A snarled global supply chain is hurting retailers, from shoe brands to department store chains, and threating their performance this holiday season.
But Crocs says it has created a playbook to manage through the crisis with mitigated impact. On Thursday, the company’s fiscal third-quarter earnings and sales smashed Wall Street estimates, and Crocs hiked its full-year revenue outlook. The news sent Crocs shares soaring; the stock was recently up about 7%.
Chief Executive Andrew Rees explained on an earnings call a key advantage is the fact that the retailer’s clog shoes are easy to make, and so the company faces fewer hurdles in shifting production around, when needed.
“Our shoes are really simple, and so [swapping] factories can be very, very quick,” Ress explained. “The classic clog has three components, two of which are made on-site, so you don’t have a lot of external logistics to be able to get started. We think we’re competent in terms of rapid manufacturing.”
Crocs was quick to begin diversifying its manufacturing overseas, especially with facilities in Vietnam facing prolonged shutdowns due to pandemic lockdowns in the region. In the short term, the company said it has moved some production back to China and Bosnia.
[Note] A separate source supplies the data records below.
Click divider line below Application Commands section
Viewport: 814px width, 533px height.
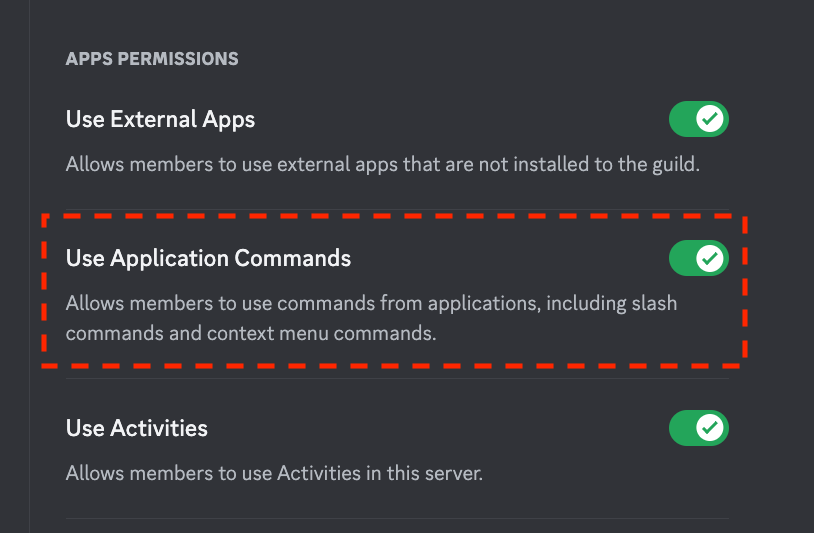[397, 379]
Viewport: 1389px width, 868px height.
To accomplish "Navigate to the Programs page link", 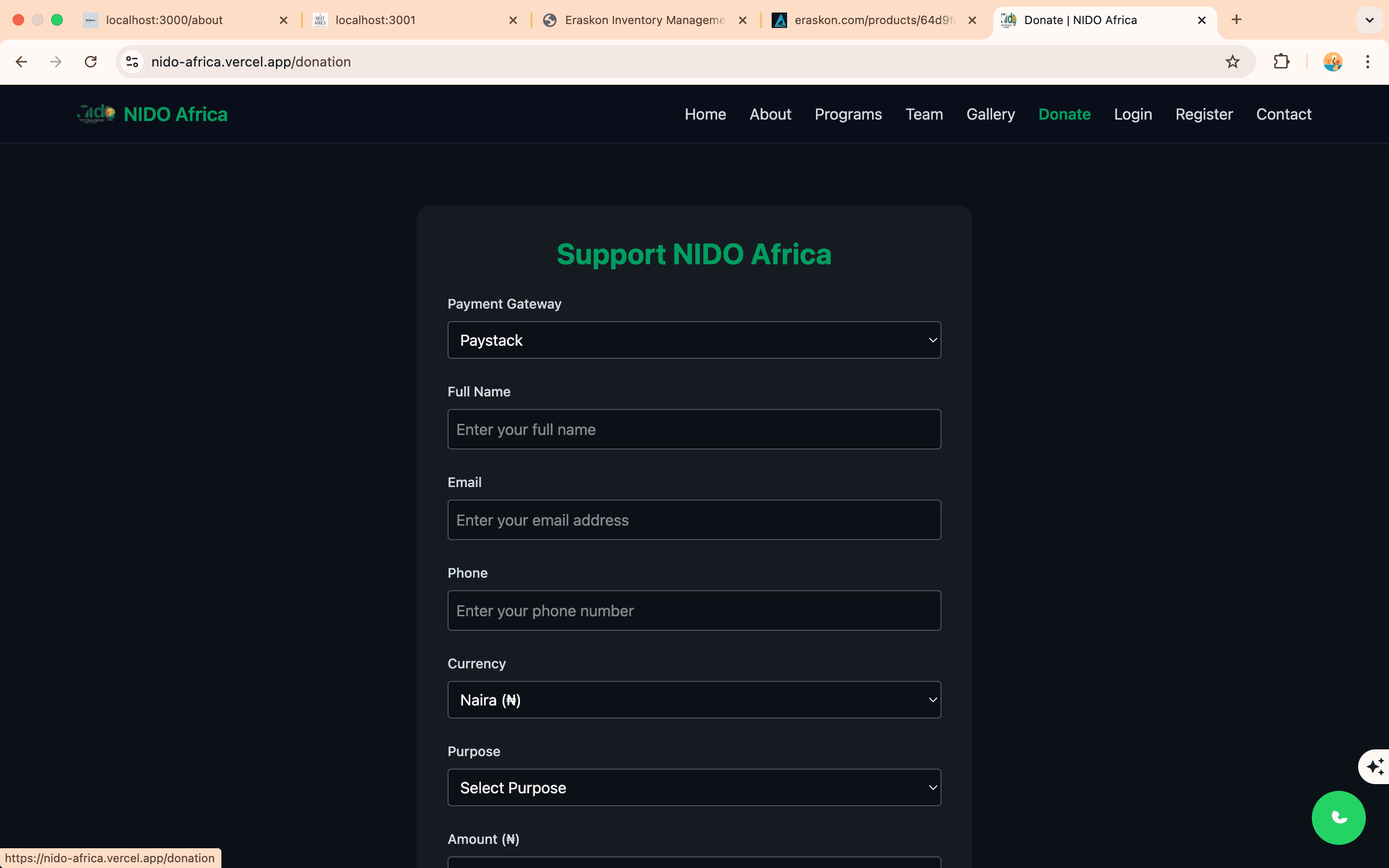I will click(848, 114).
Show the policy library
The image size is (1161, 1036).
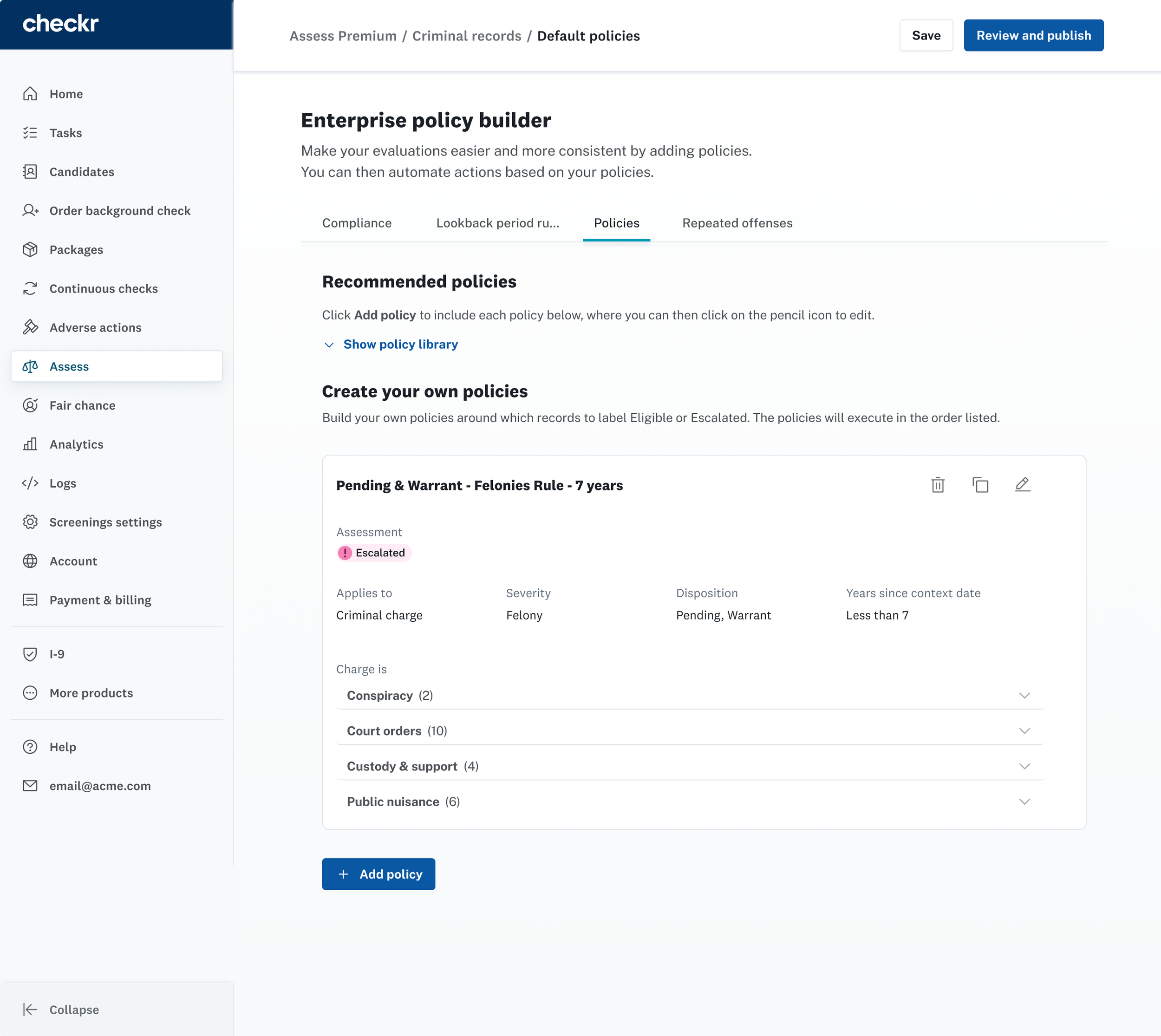pos(400,345)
It’s also ramping up production in Indonesia, and it has a facility in India expected to be online by next year.
Vietnam has traditionally represented a significant chunk of Crocs’ manufacturing base. It was expected to account for about 70% of production by the end of this year, the company said, but will be less due to Crocs’ diversification efforts.
As of this week, most of the retailer’s factories in Vietnam are operational again, according to Ress. Workers are coming back to plants “pretty effectively,” he added. But Ress said Crocs is still cautiously planning for an “on again, off again” situation in the region.
Meantime, to avoid massive logjams at West Coast ports, the company said it has been building a larger presence along the East Coast to reach its customers in the United States. Crocs has also been using air freight instead of cargo transportation to move orders in preparation for spring and summer of next year.
“We will prioritize our most important channels,” Ress said.
Crocs is anticipating to face some inflation next year, primarily from heightened freight and wage costs, it said. The retailer has already slightly increased the prices of some of its clog shoes. Pulling back on promotions has also helped to balance out inflationary pressures.
“We’re proactively looking at other measures and things that we can do to kind of offset any inflationary pressures,” Chief Financial Officer Anne Mehlman told analysts.
Crocs shares have soared more than 140% year to date. The company has a market cap of $9.3 billion.